Kelompok kamii adalah sisa petani yang bertahan dari bencana kekeringan
1982 dan 1992 yang mengakibatkan kelaparan dan kematian, tidak sedikit
juga yang memutuskan pulang ke kampung halamannya di tanah jawah karena
tidak kuat menghadapi kesulitan di lokasi transmigrasi yang baru dibuka.
Kesuksesan dan kegigihan petani keluar dari krisis dengan mengola tanah
tadah hujan dalam kepungan hama babi, gajah dan binatang buas lainnya. .

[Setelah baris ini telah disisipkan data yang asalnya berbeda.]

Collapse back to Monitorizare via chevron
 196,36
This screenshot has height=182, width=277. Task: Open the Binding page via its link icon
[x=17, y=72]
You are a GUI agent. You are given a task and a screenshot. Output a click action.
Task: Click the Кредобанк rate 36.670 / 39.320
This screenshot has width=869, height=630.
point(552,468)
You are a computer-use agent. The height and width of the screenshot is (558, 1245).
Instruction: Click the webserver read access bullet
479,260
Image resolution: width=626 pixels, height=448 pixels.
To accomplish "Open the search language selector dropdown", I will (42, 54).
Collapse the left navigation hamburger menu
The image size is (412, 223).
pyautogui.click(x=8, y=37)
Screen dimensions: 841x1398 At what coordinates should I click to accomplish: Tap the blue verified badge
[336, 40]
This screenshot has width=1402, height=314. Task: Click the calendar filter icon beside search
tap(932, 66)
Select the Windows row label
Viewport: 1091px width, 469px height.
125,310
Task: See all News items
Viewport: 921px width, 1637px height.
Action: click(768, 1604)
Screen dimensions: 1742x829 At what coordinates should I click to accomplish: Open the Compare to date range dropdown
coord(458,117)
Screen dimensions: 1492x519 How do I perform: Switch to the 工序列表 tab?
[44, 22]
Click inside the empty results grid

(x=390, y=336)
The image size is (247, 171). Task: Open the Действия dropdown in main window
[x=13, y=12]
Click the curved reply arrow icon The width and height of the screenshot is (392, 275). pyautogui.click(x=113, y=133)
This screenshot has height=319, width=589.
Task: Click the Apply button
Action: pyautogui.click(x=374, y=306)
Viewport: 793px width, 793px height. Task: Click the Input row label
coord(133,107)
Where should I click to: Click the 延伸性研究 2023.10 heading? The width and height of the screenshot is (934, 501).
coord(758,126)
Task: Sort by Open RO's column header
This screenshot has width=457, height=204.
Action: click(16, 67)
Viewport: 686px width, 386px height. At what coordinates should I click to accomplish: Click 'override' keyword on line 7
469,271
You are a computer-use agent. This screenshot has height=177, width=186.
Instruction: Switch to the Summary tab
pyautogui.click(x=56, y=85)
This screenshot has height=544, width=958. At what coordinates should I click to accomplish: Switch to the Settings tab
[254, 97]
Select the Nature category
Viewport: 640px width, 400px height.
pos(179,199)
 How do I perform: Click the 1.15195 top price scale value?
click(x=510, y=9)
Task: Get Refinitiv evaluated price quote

Lahan tadah hujan dengan tingkat keasam tinggi seluas 1200 hektar di
Desa Nusantara, oleh 600 kepala keluarga diolah hingga mampu memproduksi
beras 4 ton per hektarnya dimana setiap musim tanam dari Desa ini mampu
menyuplai persediaan pangan bagi kabupaten OKI dan sekitarnya hingga
4800 Ton. Sukses ini ditandai dengan diresmikannya desa Nusantara
sebagai lumbung padi kabupaten OKI oleh Wakil Gubernur Sumsel.
Sejak
tahun 2005, menurut Pak Ahmad Rusman selaku sekretaris Forum Petani
Nusantara Bersatu, untuk mempertahankan daya produksi padi, petani harus
kerja yang lebih keras karena debit air tanah yang jauh menurun akibat
perkebunan kelapa sawit yang mencapai 41.000 hektar disekitar kawasan
sawah petani. Perkebuan kelapa sawit milik PT. SAML ini mendapat izin
prinsip dari Bupati OKI Nomor: 460/1998/BPN/26-27/2005, seluas ±42.000
Ha yang terletak di 18 Desa di Kec. Air Sugihan, bahkan selain harus
menghalau hama babi dan tikus, petani juga harus selalu siaga menghalau
eksavator eksavator perusahaan perkebunan yang sejak tahun 2007 terus
berusaha menggusur kawasan persawaan warga. Ketakutan petani terhadap
perubahan lingkungan dan penggusuran berubah menjadi kenyataan
kehilangan hak sama sekali setelah BPN mengeluarkan HGU secara sepihak
terhadap PT. SAML tahun 2009 seluas 42.000 hektar, sambungnya.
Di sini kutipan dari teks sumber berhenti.